Department of Oncology Surgery, Beijing Children's Hospital, National Center for Children's Health, Capital Medical University, Beijing, 100045, China.
Medical Imaging Center, Beijing Children's Hospital, National Center for Children's Health, Capital Medical University, Beijing, 100045, China.
Eur J Med Res. 2023 Oct 9;28(1):411. doi: 10.1186/s40001-023-01381-3.
To summarize the clinical characteristics of children with adrenocortical carcinoma (ACC) and preliminarily explore the indications for and efficacy of neoadjuvant chemotherapy in certain patients.
The data of 49 children with adrenocortical tumors (ACT) in the past 15 years were retrospectively analyzed, and after pathology assessment using Weiss system grading, 40 children diagnosed with ACC were included. Response Evaluation Criteria in Solid Tumors (RECIST) 1.1 and three-dimensional (3D) reconstruction of contrast-enhanced computed tomography data were used to evaluate the response to neoadjuvant chemotherapy.

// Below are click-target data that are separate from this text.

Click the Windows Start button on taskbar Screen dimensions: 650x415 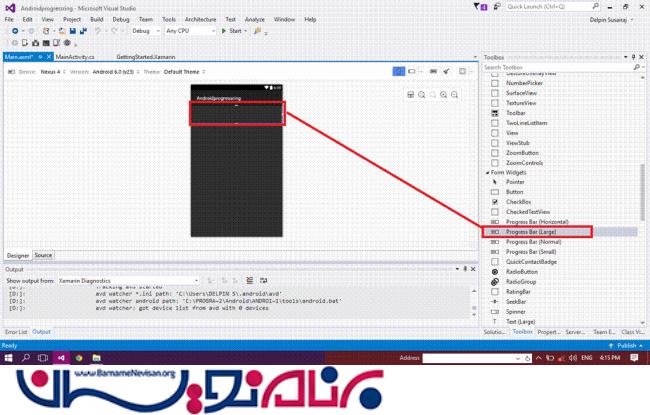9,357

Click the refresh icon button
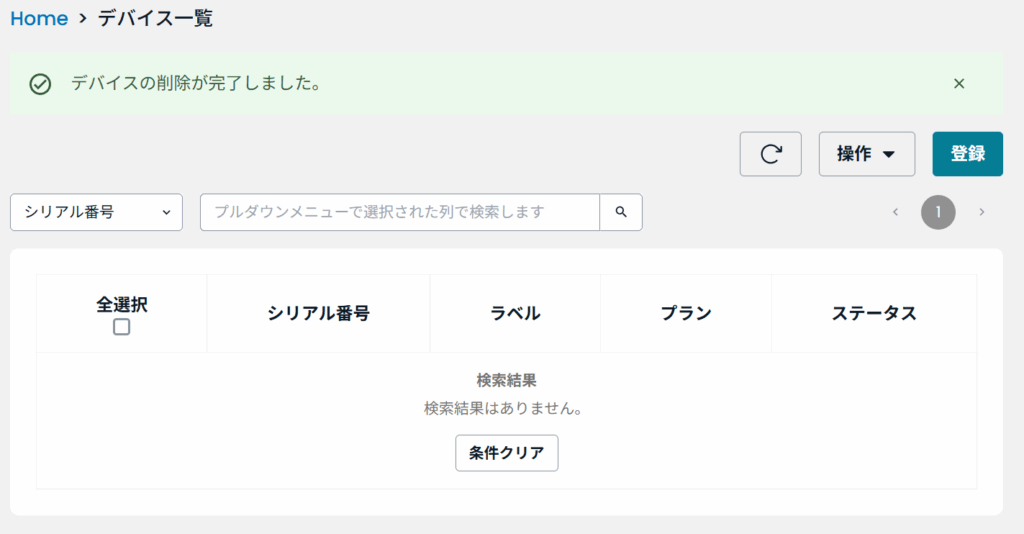click(x=770, y=154)
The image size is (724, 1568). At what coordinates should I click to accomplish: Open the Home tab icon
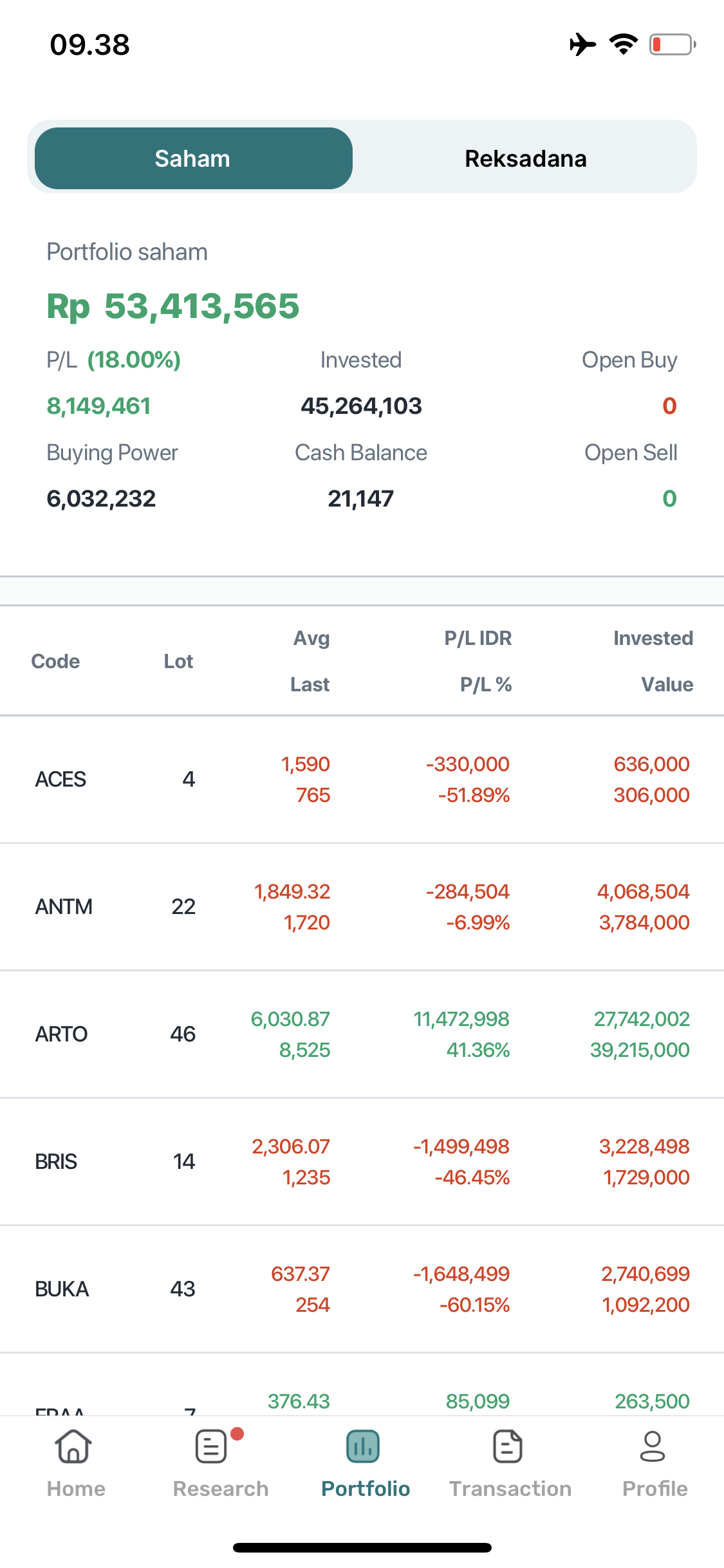(74, 1447)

Forty patients (17 males, 23 females) with ACC were enrolled. Abnormal hormone levels were common in children with ACC (n = 31), and in terms of clinical presentation, sexual precocity was the most common (n = 14, 35.0%), followed by Cushing's syndrome (n = 12, 30.0%). Seven of 40 children received neoadjuvant chemotherapy due to a maximum lesion diameter greater than 10 cm (n = 4), invasion of surrounding tissues (n = 2), intravenous tumor thrombus (n = 2), and/or distant metastasis (n = 2); 2 patients achieved partial response, and 5 had stable disease according to the RECIST 1.1 standard. Furthermore, 3D tumor volume reconstruction was performed in 5 children before and after neoadjuvant chemotherapy. Tumor volumes were significantly reduced in all 5 children, with a median volume reduction of 270 (interquartile range, IQR 83, 293) (range: 49-413) ml. After surgery with/without chemotherapy, the 5-year overall survival rate for all children was 90.0% (95% CI-confidence interval 80.0-100.0%), and the 5-year event-free survival rate was 81.5% (95% CI 68.0-97.7%).
In the diagnosis and treatment of pediatric ACC, a comprehensive endocrine evaluation is necessary to facilitate early diagnosis. Surgery and chemotherapy are important components of ACC treatment, and neoadjuvant chemotherapy should be considered for children with ACC who meet certain criteria, such as a large tumor, distant metastases, or poor general condition.
总结儿童肾上腺皮质癌(adrenocortical carcinoma,ACC)的临床特征,并初步探讨某些患者接受新辅助化疗的适应证和疗效。
回顾性分析过去 15 年 49 例肾上腺皮质肿瘤(adrenocortical tumors,ACT)患儿的临床资料,采用 Weiss 系统分级病理评估后,纳入 40 例诊断为 ACC 的患儿。采用实体瘤疗效评价标准 1.1(Response Evaluation Criteria in Solid Tumors,RECIST)1.1 和增强 CT 三维(three-dimensional,3D)重建评估新辅助化疗的疗效。
共纳入 40 例 ACC 患儿(男 17 例,女 23 例)。患儿常伴有激素水平异常(n=31),临床表现以性早熟最为常见(n=14,35.0%),其次为库欣综合征(n=12,30.0%)。因最大病灶直径>10 cm(n=4)、侵犯周围组织(n=2)、静脉内肿瘤栓子(n=2)和/或远处转移(n=2)等原因,7 例患儿接受了新辅助化疗,根据 RECIST 1.1 标准,2 例患儿达到部分缓解,5 例疾病稳定。此外,5 例患儿在新辅助化疗前后进行了 3D 肿瘤体积重建,所有患儿的肿瘤体积均明显缩小,中位数体积缩小 270(四分位间距 IQR 83,293)ml(范围:49-413 ml)。手术后行化疗或单纯手术治疗,所有患儿的 5 年总生存率为 90.0%(95%可信区间 80.0-100.0%),无事件生存率为 81.5%(95%可信区间 68.0-97.7%)。
在儿童 ACC 的诊断和治疗中,需要进行全面的内分泌评估以促进早期诊断。手术和化疗是 ACC 治疗的重要组成部分,对于符合一定标准的 ACC 患儿,如肿瘤较大、远处转移或一般状况较差等,应考虑新辅助化疗。